7

How can I prevent a duplicate DHCP server on a network from interfering? Is it possible?

I am not asking for any actual scenario that is happening, just curiosity. In my apartment complex there is a network and internet provided, someone caused problems with the entire network because they plugged in their wireless router which had a DHCP server enabled.

How would you prevent such conflicts / problems on a network, or it is impossible short of firewalling and controling the machines on your network?

Sonny Ordell
  • 145
  • 3
  • 7

4 Answers4

6

Any kind of network security is impossible, short of strictly controlling access to the network. If you are allowing people to plug in a random piece of hardware, that hardware happens to be running a DHCP server, and that server thinks it should be handing out addresses, you will have conflicts.
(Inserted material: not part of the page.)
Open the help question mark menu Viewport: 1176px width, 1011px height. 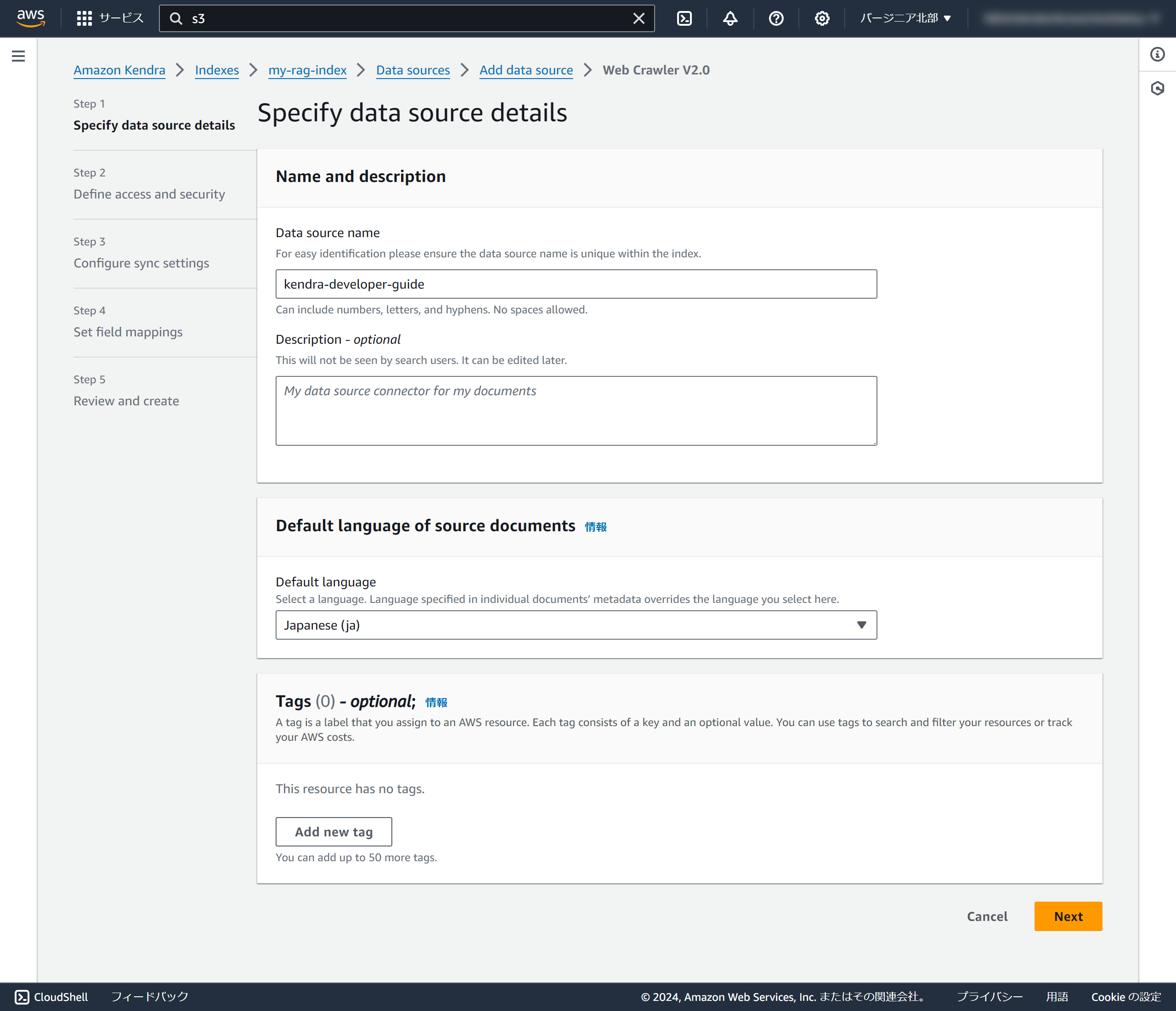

The best solution I can think of with no other changes in your environment is to determine which network port the rogue DHCP server is running on and shut it down. You can do that manually for rare/occasional issues, but there are also Intrusion Prevention Systems that can do this by recognizing that a DHCP reply was sent from an unauthorized MAC address, determine which switch port is associated with that MAC & disabling the port (Cisco has software that can do this, and you can also probably configure Sort to do it with some work).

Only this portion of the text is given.